Premetto che quando mi confesso non riesco ad essere un valido e credibile accusatore di me stesso. Non lo faccio apposta, ma per quanto mi possa sforzare ho dei grossi vuoti di memoria.
D'altronde, in ogni circostanza ho sempre incontrato le stesse difficolta' e la stessa confusione anche nel trovare delle valide ragioni a mio vantaggio. Una volta chiesi al mio confessore se potevo annotare i miei peccati a mo' di lista della spesa, ma lui rispose categoricamente che NON lo dovevo fare. Quindi nel confessionale sono piuttosto vago, superficiale, sempre molto a disagio e attento a quello che potrebbe umanamente essere il giudizio morale del confessore nei miei confronti. Per cercare di rimediare a questa mancanza di attitudine, in ogni momento della giornata chiedo con il cuore a Dio perdono dei miei peccati.

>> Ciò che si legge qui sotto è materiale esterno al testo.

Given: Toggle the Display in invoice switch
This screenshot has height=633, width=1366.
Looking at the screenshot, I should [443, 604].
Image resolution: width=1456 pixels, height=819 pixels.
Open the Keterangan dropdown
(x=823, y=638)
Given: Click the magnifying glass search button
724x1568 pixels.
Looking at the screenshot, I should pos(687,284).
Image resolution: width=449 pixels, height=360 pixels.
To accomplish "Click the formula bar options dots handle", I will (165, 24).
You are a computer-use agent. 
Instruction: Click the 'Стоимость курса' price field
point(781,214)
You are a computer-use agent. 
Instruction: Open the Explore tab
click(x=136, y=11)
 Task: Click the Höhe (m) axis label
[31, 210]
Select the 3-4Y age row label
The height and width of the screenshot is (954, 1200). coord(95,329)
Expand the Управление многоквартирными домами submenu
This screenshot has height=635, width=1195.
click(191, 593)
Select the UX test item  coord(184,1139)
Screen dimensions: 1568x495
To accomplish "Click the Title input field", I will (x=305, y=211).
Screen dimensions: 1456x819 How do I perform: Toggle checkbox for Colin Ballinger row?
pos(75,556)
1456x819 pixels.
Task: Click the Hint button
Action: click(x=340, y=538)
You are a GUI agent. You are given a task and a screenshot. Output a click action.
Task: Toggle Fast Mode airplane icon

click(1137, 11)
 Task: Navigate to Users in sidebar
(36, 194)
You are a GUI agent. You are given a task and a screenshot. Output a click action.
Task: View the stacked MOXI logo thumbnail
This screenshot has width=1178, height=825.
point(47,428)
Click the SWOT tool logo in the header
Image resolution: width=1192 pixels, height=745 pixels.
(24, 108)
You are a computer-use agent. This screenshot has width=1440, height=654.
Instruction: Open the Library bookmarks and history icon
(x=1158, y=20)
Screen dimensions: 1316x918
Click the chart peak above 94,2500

Dunque le chiedo: quanto e' efficace la confessione per la remissione dei peccati trattandosi di una relazione verbale e quanto incidono i vuoti di memoria, le reticenze verbali e il "fattore ipocrisia"?
A cosa serve la confessione se Dio, nel giorno del traguardo finale, ci sistema tutti giudicando nella sua onniscienza regale i confessori, i confessati, chi si confessa raramente e chi non si confessa mai?
Grazie per le sue risposte luminose.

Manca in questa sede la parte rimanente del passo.